Nem bem amanhecia o homem do acordeon derramava as notas na Rua da Mariquita. Calhava de ser a mesma hora que Rita acabava as tranças do cabelo, duas médias e uma grande. Esta, pra fazer com mais esmero, deixava por último. Depois as duas médias compunham um penteado por cima da maior e tudo ficava bem arrumado na cabeça, agilidade que adquirira com a prática de vinte anos. Rita tinha feito vinte e cinco por esses dias.

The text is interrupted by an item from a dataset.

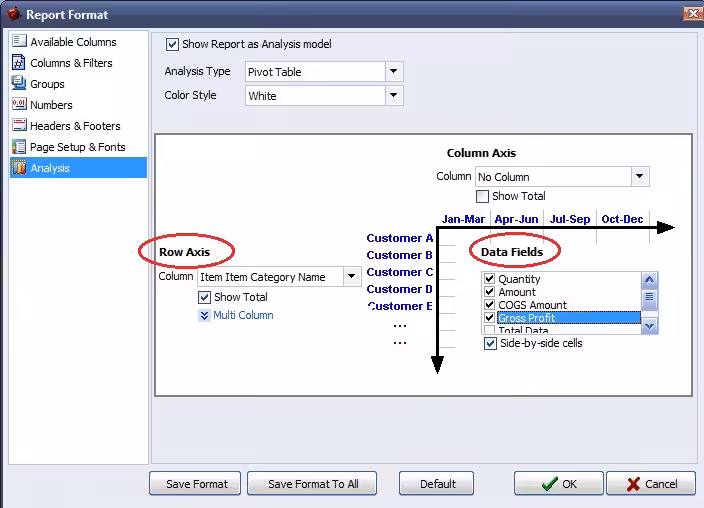Click the Numbers icon in sidebar
This screenshot has height=508, width=704.
(19, 104)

Coisa era que o peito andava desarrumado.
Quando o homem do acordeon desandava a botar pra fora do instrumento tudo quanto era nota diferente, soprava pela janela da casa azul toda sorte de amor: os que perduravam, os que ainda seriam, os desarranjados, os arranjados há tempos, os doídos, os que já iam no rumo do desamor. Rita então pisava os paralelepípedos da rua com mais sentido de si.
Naquele pedaço de mundo, com casinhas que dava pra contar no dedo, alguém entendia o que ela guardava como uma pedra por dentro. Da casa azul saía o canto do espelho, era possível enxergar a ela mesma. Tudo isso porque quando Elisa partiu Rita desgraçou-se, caiu em desgraça mesmo, perdeu cadência no respirar, brigou com o colorido da Rua da Mariquita, tudo se quedou silente.
Não chegou a se declarar. Manteve a flor por desabrochar até pouco antes de Elisa suspender a mochila nas costas, dizer um “quem sabe um dia você se encontra”, morder o lábio inferior pra não mostrar que ele tremelicava, desaparecer no topo da rua. A trilha do homem do acordeon nunca fora tão incisiva, e pra ela e pra ela trago eu e o coração, Dominguinhos, Rita sentia, tô voltando estropiado, e Elisa já não era mais figura visível contra o sol.
Desde aí, parecia uma sintonia. Rita acabava a última trança, punha o pé na Rua da Mariquita, fosse cedo, fosse tarde, o homem do acordeon parecia saber de lá, da casa azul, e desfiava o seu repertório de amores. E então o mundo ficava maior, mais pesado e ia pousar nas costas de Rita, a menina de cabeleira trançada que perdera o tempo de dizer. Andava por todo o calçamento vestida com o tempo que não voltava e que se afogou em mudez.
Nunca entrara na casa azul e nunca vira a cara do autor da trilha da sua agonia. Com o peito em polvorosa, empurrou a porta de madeira entreaberta no fim da rua, o azul falando fundo ao peito. Atravessou a sala, seguiu a música.
Empalideceu.
Era uma mulher, com o acordeon no colo.
Rita sentou no meio do quarto e chorou chorou chorou chorou.